Before getting started, read our Retina 101 page.
What is vitrectomy surgery?
Vitrectomy refers to the removal of the vitreous gel from the back of the eye. This is done in many of the surgeries we perform, including macular hole repair, membrane peel, floater removal, repositioning or exchange of intraocular lenses, removal of retained lens material, removal of vitreous hemorrhage, and most cases of retinal detachment repair. For the procedure, you will be lying on your back in the operating room with sterile drapes covering your face. You will be put to sleep for a few minutes by the anesthesiologist, usually with propofol, while the surgeon numbs your eye. During the surgery you will have a lid speculum keeping your eye open, you will likely feel the surgeons’ hands resting on your forehead, and you will hear the OR staff talking. You will be able to talk and ask questions, but should only do so if necessary. Your forehead will be secured with tape to minimize head movement, but please try hard to not move your head, eyes, or the rest of your body. Try to relax and listen to the music.
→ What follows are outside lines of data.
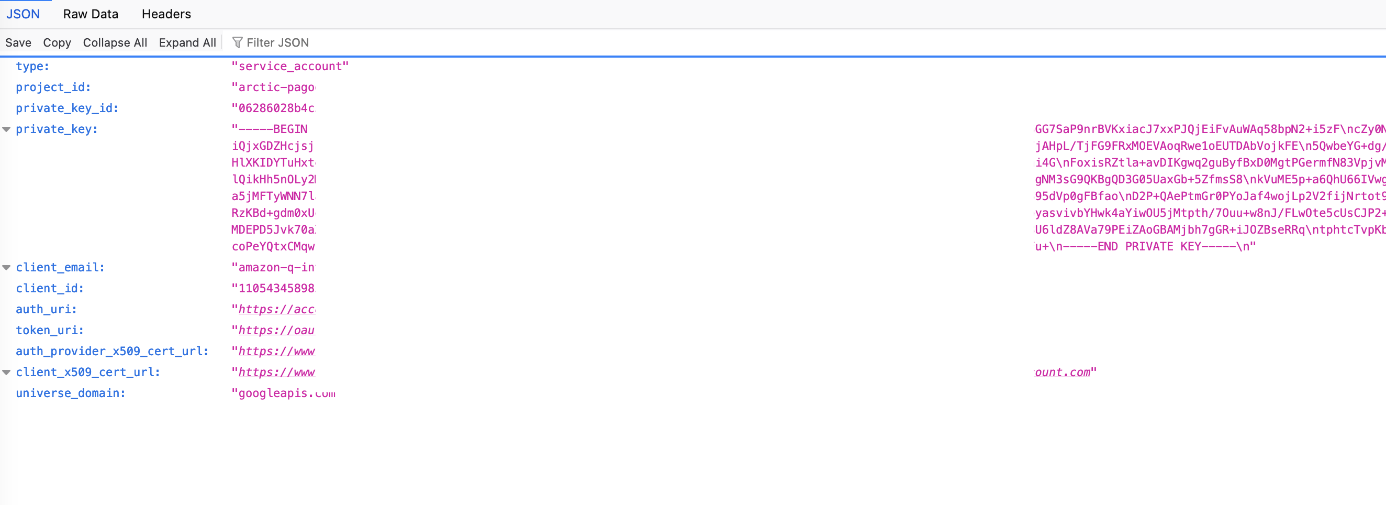
Task: Follow the auth_provider_x509_cert_url link
Action: click(x=277, y=352)
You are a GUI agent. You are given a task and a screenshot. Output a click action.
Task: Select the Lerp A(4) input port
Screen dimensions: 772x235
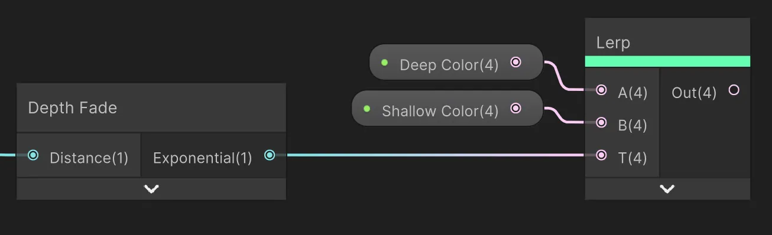601,90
During the vitrectomy, your surgeon will use very small (25-gauge) instruments to enter the back of the eye, through the sclera (white part of the eye). As the vitreous is removed it will be replaced with sterile saline. Typically, the vitreous is removed nearly in entirety – it is not necessary and will not regenerate. The saline will be replaced with aqueous humor over a few days. Following removal of the vitreous, attention will then be paid to the rest of the surgery, as needed. You should expect to be calm and comfortable during surgery, and if you are not, please speak up and inform the surgeon and anesthesiologist.
Once the surgery is over, the surgeon will remove the drapes and patch your eye closed. Please do not speak until the eye is fully patched.